Wednesday, February 20th was our follow up appointment with the nuero oncologist at Vanderbilt and we were scheduled for an appointment immediately following that with radiation. Ben and I had done a lot of research over the previous week since finding out what his diagnosis was and went into the meeting prepared to listen, but leaning towards the wait and see approach rather than taking further action right now.
Because we have made so many drastic lifestyle changes at home over the past month, Ben and I feel that he has made a good start towards beating this cancer without the need for radiation and chemo. The side effects from radiation could be detrimental. Since they radiate the entire area where the tumor is plus an additional 1cm area in all directions, a large portion of his brain would be subject to this radiation. Radiation on the brain has multiple side effects, the most scary of which is the possibility of losing cognitive abilities and becoming mentally handicapped.
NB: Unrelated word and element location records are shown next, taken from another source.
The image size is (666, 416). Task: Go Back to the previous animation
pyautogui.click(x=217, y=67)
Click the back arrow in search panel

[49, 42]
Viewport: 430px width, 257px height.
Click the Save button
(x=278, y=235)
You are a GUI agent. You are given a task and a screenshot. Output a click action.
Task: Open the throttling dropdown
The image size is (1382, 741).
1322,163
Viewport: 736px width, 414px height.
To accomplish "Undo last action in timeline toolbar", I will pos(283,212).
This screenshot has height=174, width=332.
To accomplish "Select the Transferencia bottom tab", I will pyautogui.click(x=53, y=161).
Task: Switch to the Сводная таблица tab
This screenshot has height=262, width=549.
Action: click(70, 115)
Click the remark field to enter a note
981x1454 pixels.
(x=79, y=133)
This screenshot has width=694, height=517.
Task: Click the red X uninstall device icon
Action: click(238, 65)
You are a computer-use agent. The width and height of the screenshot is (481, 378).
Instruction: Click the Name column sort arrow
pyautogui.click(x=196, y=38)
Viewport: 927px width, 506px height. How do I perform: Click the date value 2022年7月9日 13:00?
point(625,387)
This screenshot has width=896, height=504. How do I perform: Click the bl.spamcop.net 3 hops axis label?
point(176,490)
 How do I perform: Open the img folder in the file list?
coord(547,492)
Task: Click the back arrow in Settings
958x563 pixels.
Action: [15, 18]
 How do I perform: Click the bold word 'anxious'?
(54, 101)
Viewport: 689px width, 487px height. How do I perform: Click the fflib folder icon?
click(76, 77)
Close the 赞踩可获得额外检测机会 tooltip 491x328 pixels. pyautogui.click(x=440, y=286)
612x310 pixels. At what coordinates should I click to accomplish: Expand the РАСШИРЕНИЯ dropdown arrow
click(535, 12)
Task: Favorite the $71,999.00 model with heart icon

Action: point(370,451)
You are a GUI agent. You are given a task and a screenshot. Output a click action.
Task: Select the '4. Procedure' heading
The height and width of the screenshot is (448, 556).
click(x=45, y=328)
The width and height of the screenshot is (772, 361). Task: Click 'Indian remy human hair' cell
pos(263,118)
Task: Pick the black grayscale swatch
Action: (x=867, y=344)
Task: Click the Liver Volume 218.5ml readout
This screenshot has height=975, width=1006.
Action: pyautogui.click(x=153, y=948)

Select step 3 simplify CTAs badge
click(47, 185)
We brought up these concerns first with the oncologist and then with the radiologist. Both of them responded that they didn’t feel making lifestyle changes would make a difference, and why would you want to make drastic changes, wouldn’t that lower the quality of the short life you have left? They explained that standard of care was chemo, plus radiation, and then follow up MRIs every two months for the remainder of his life. They seemed to take personal offense to the fact that Benjamin wanted to wait and see if the tumor came back before doing treatment and warned us that this was an infiltrative type of tumor that was most likely still there and that by the time more growth was to show up on the MRIs it would be more aggressive and harder to treat. We asked his prognosis with treatment and were told the median was 2-5 years, but without treatment it was 1-2. They said that people never turn down treatment unless it is for religious reasons. We asked about the effect it could have on his cognitive abilities and they shied away from answering that, and only stated that yes, it could affect his functioning in those areas. They said said that most people are concerned because radiation causes cancer, but that research shows that it doesn’t cause cancer for another 20 years or so and that with the type of cancer he currently has he wouldn’t be around long enough for that to be a problem.
Most of what the shared scared me and made me second guess the decisions that we had already made, but hearing them say that they didn’t expect the treatment to help enough for him to be around much longer than without treatment just made us both realize that we have to do something outside of conventional treatment. We scheduled a follow up with his regular civilian doc at home and spoke with the military about traveling to another large treatment center for a second opinion.
We continue to seek the Lord’s Will for our decision making and in the meantime are trying to get into a healthy routine in our everyday lives. Benjamin returns to work full-time tomorrow and we are planning to travel to NC in two weeks for my sister’s wedding.